:: Entries shown
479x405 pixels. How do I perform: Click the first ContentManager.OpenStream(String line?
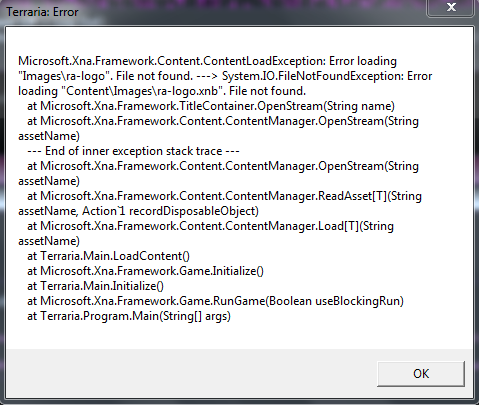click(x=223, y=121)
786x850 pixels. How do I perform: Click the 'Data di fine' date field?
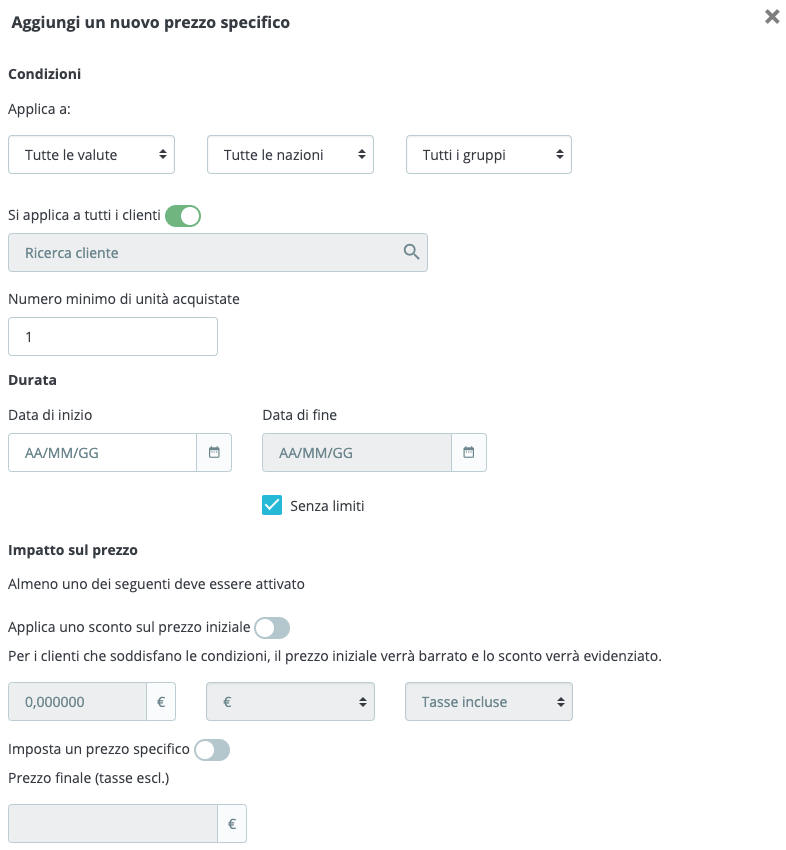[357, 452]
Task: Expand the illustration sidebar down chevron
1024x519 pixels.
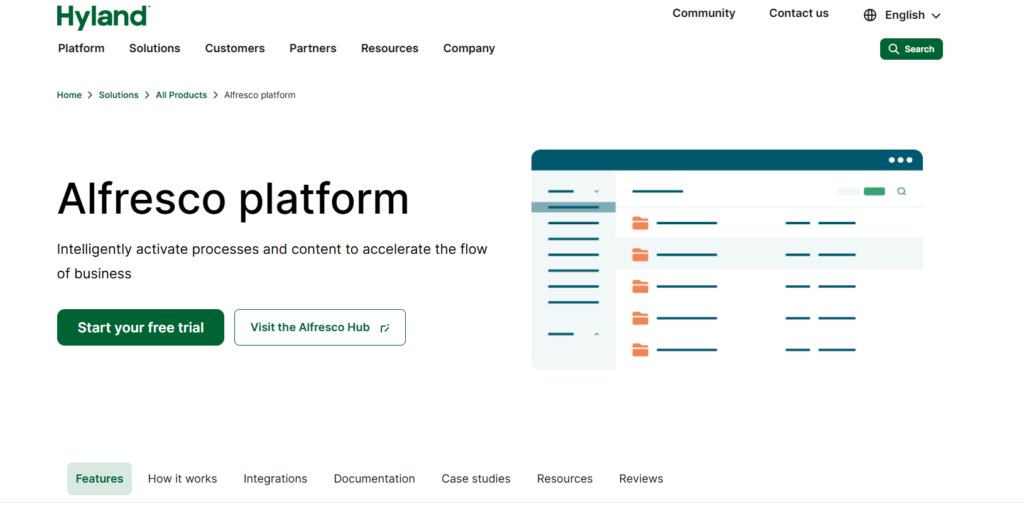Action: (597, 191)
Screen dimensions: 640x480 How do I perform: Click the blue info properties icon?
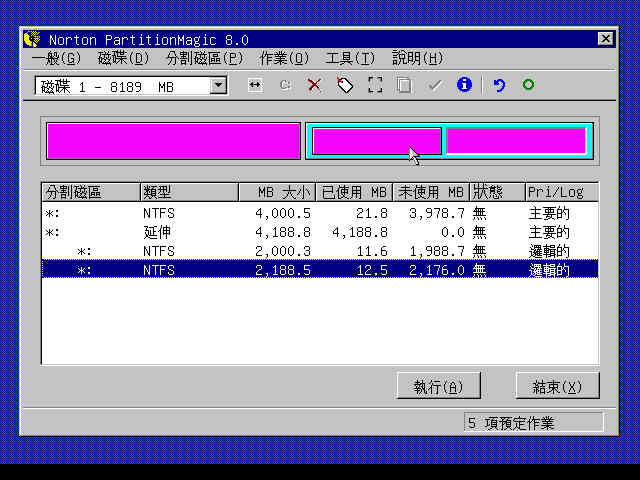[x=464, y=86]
::::
Without the pictures, print the records in full, exactly as they appear.

Answer below:
479x405 pixels. How do I perform: Click the first ContentManager.OpenStream(String line?
click(x=223, y=121)
786x850 pixels. How do I perform: Click the 'Data di fine' date field?
[357, 452]
Task: Expand the illustration sidebar down chevron
1024x519 pixels.
Action: (597, 191)
Screen dimensions: 640x480 How do I perform: Click the blue info properties icon?
[x=464, y=86]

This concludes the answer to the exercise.